Ogni anno miliardi di animali migrano via terra, per mare e per aria, attraversando confini nazionali e continenti e viaggiando per migliaia di chilometri. Oltre a essere alla base della loro sopravvivenza, questi lunghissimi viaggi svolgono un ruolo essenziale nel mantenere in equilibrio gli ecosistemi del mondo. Durante le loro traversate, gli animali migratori impollinano piante, trasportano nutrienti chiave, cacciano parassiti e contribuiscono a immagazzinare carbonio. Ecco perché lo stato di salute in cui versano sono un indice del benessere dell'intero Pianeta. Ma i dati attuali parlano di un quadro tutt'altro che rassicurante.

Anche se per alcune specie è stato registrato un trend positivo, la popolazione di quasi la metà (circa il 44%) delle 1.189 specie animali riconosciute dalla CMS sta diminuendo e più di una su cinque (22%) delle specie elencate è stata dichiarata a rischio estinzione. Ma i rischi maggiori interessano i pesci migratori: praticamente tutte di quelle prese in considerazione, bene il 97%, è a rischio.

Il rapporto ha anche indagato quanti sono le specie migratorie a rischio tra quelle non tenute in considerazione dalla Convenzione. Ne è emerso che 399 specie migratorie, principalmente uccelli e pesci, tra cui molti albatros e uccelli canori, squali e razze, sono categorizzate come "minacciate" o "quasi minacciate", pur non essendo ancora elencate nella CMS.
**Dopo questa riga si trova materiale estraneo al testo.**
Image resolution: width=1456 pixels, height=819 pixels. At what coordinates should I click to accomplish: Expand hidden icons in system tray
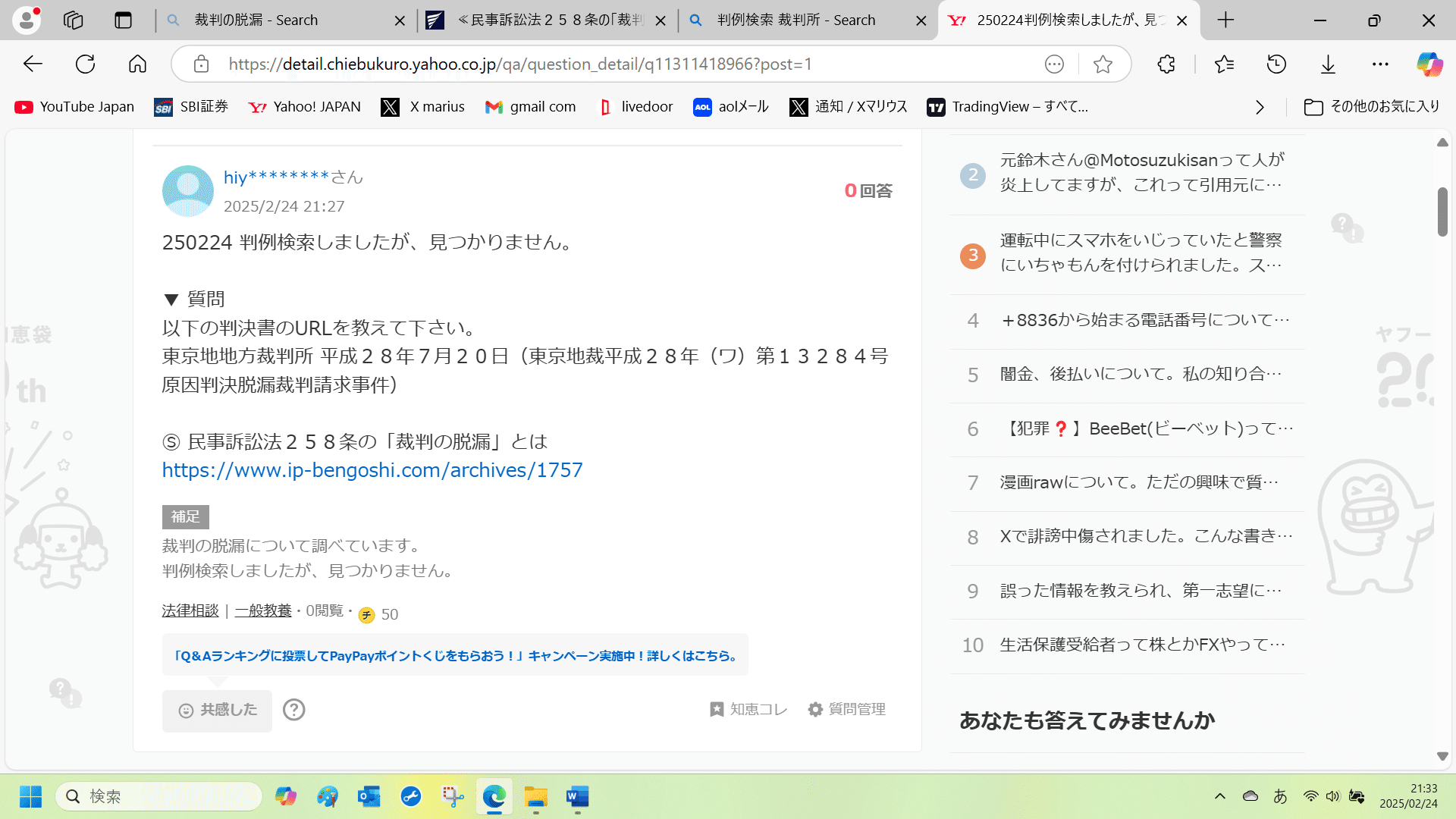coord(1219,796)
L'azione dell'uomo è tra le cause principali

Tra i dati emersi dal rapporto, uno su tutti richiede – sottolinea il documento ufficiale – un'azione forte da parte della collettività, essendo l'uomo il principale responsabile dell'allarme in atto. Le due maggiori minacce sia per le specie elencate dalla Convezione che per tutte le specie migratorie sono infatti la sovrasfruttamento e la perdita di habitat dovuti all'attività umana. Tra le cause ci sono pratiche, che pur essendo estremamente dannose per l'ambiente e le specie animali che lo abitano, continuano a essere messe in atto. Tra queste rientrano la caccia e la pesca insostenibili, la perdita e la frammentazione dell'habitat causata dall'agricoltura e dall'urbanizzazione incontrollate.

"Il rapporto ci mostra chiaramente che le attività umane insostenibili stanno mettendo a repentaglio il futuro delle specie migratorie – ha dichiarato Inger Andersen, Direttore Esecutivo del Programma Ambientale delle Nazioni Unite – Quando le specie attraversano i confini nazionali, la loro sopravvivenza dipende dagli sforzi di tutti i Paesi in cui si trovano".

Il rapporto rivela infatti come molte delle minacce che colpiscono queste specie sono le stesse alla base del cambiamento ambientale e della perdita di biodiversità del Pianeta. "Pertanto – ribadisce il rapporto – affrontare il declino delle specie migratorie richiede azioni da parte dei governi, del settore privato e di altri attori".